Records for this exercise
--- START ---

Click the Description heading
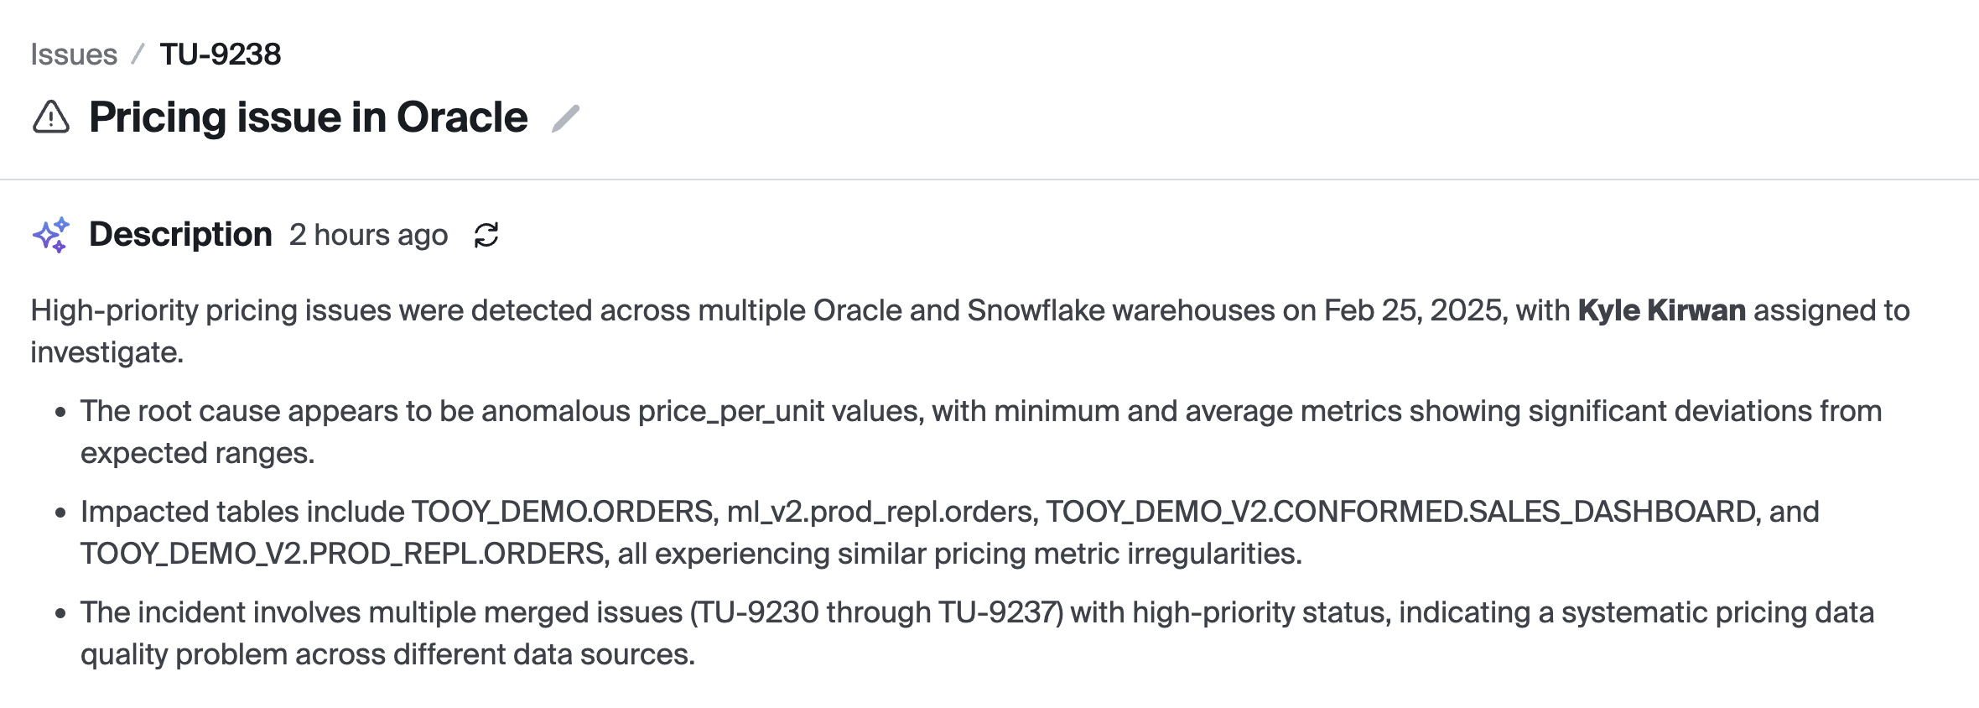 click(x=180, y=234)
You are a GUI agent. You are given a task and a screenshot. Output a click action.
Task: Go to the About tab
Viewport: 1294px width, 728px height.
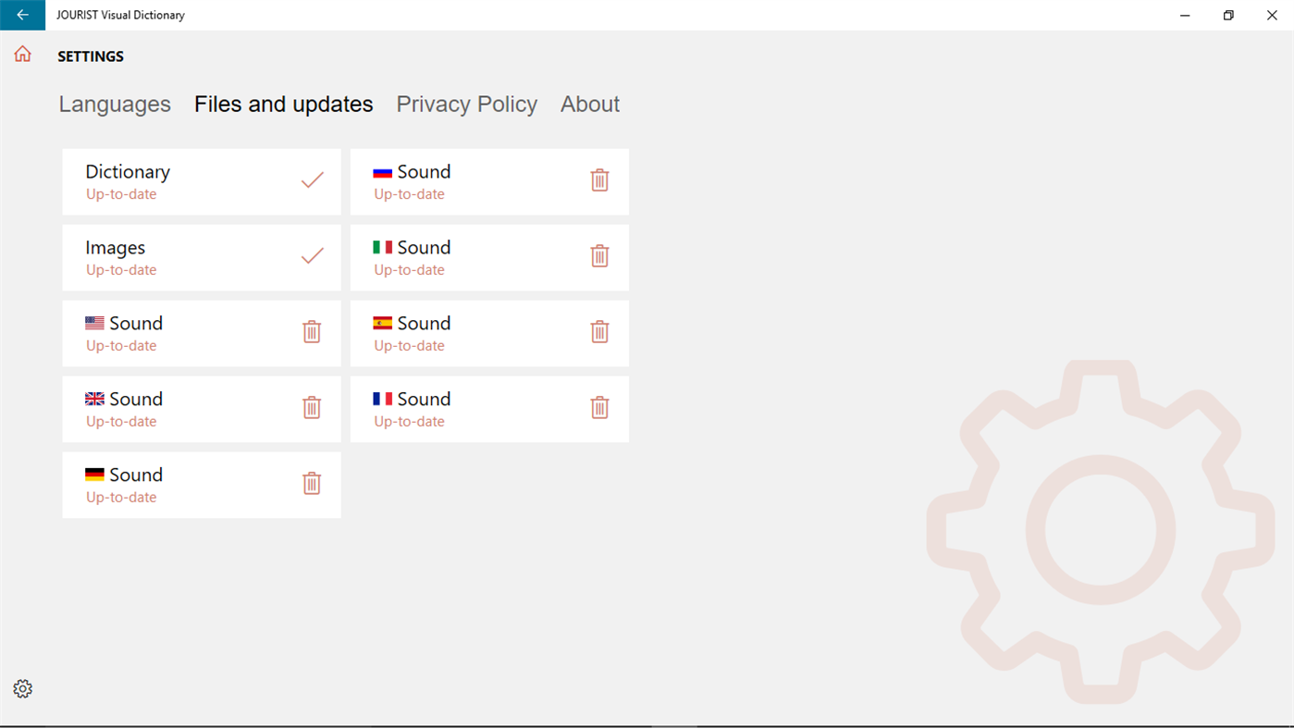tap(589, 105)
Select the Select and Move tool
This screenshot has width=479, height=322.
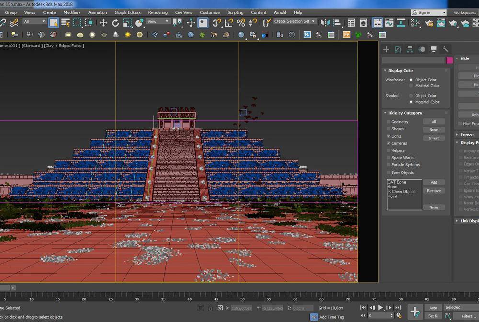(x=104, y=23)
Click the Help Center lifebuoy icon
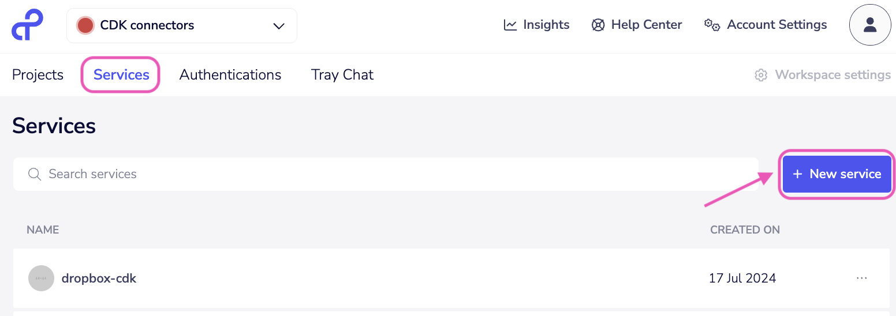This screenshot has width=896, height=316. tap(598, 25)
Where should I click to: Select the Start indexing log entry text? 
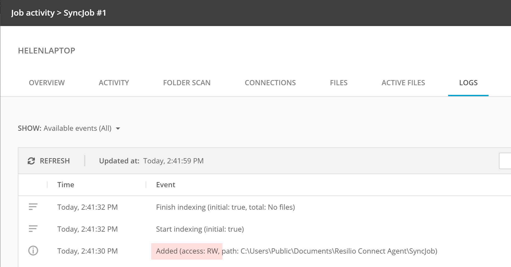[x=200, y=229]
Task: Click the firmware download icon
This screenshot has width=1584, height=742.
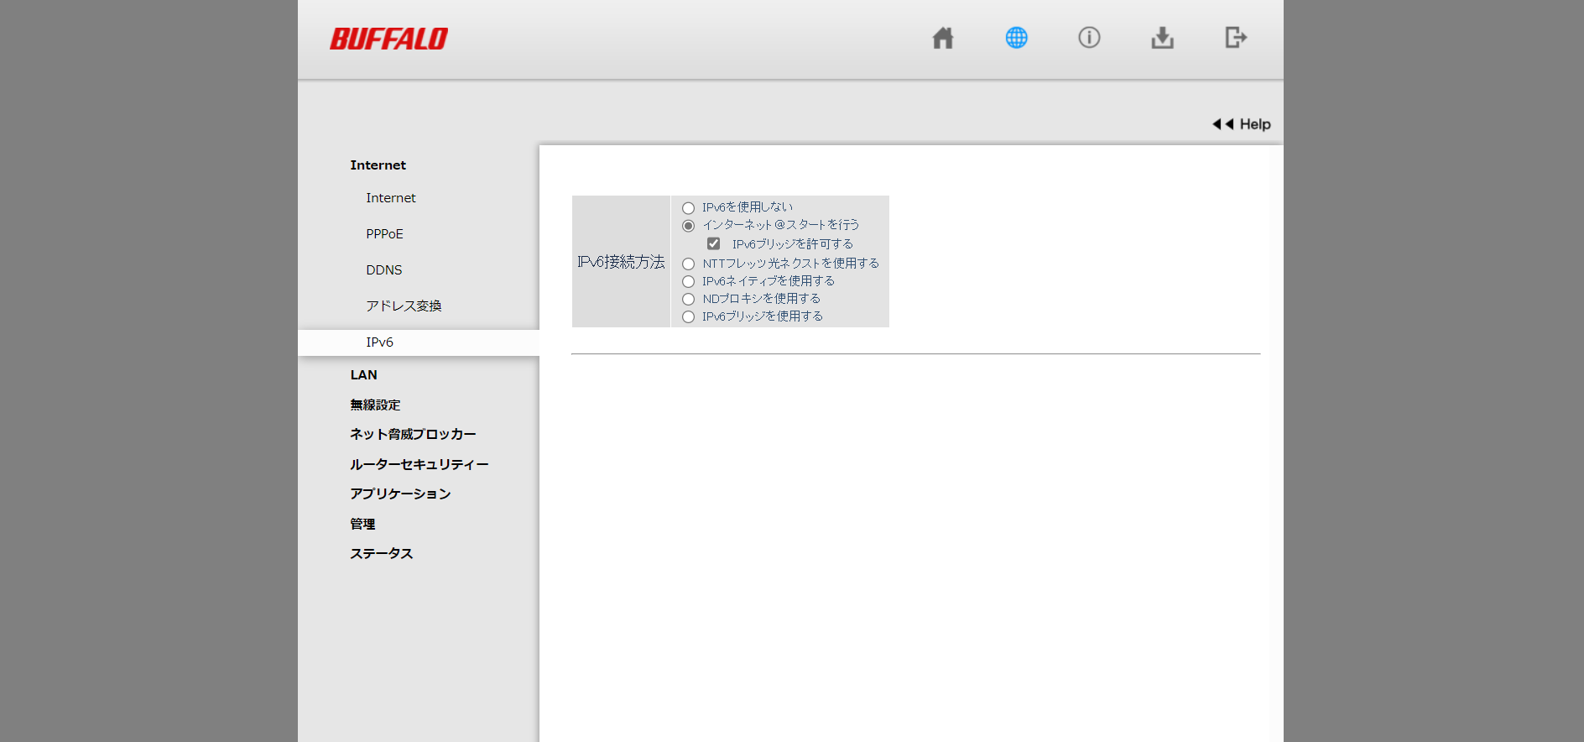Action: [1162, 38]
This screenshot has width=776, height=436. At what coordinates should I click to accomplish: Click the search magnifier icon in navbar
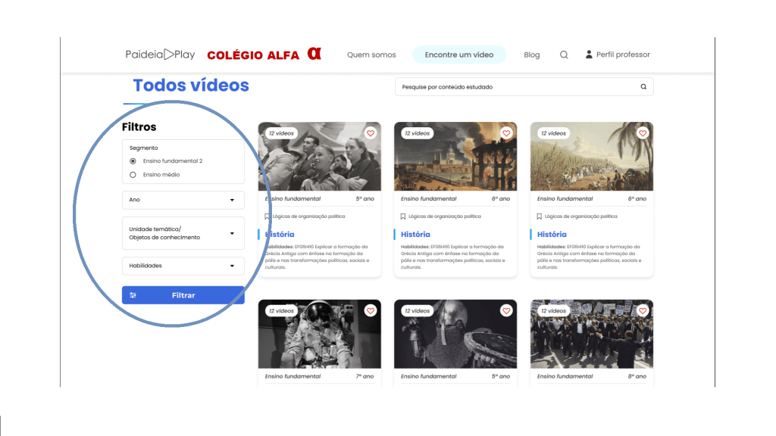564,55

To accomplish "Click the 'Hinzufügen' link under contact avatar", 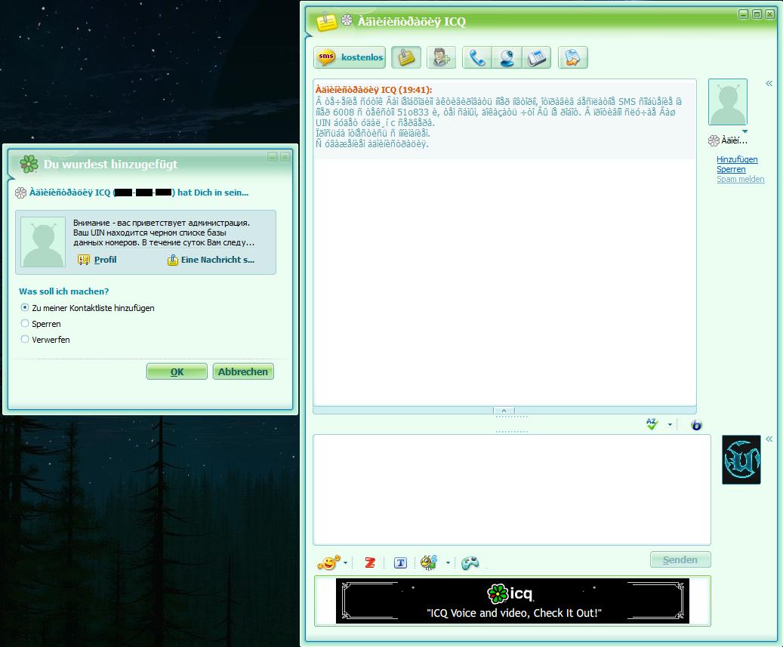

--- END ---

Task item
Copy exactly the lines from the line that has "This screenshot has width=479, height=322." through the last line of the entries above, inclusive, and no others. Pictures do not go in the copy.

The completed task
This screenshot has width=479, height=322.
(x=104, y=23)
Click the Help Center lifebuoy icon
This screenshot has width=896, height=316. tap(598, 25)
Where should I click to: Select the Start indexing log entry text? 
[x=200, y=229]
Task: Click the firmware download icon
This screenshot has width=1584, height=742.
Action: [1162, 38]
This screenshot has width=776, height=436. At what coordinates should I click to accomplish: Click the search magnifier icon in navbar
564,55

To accomplish "Click the 'Hinzufügen' link under contact avatar", 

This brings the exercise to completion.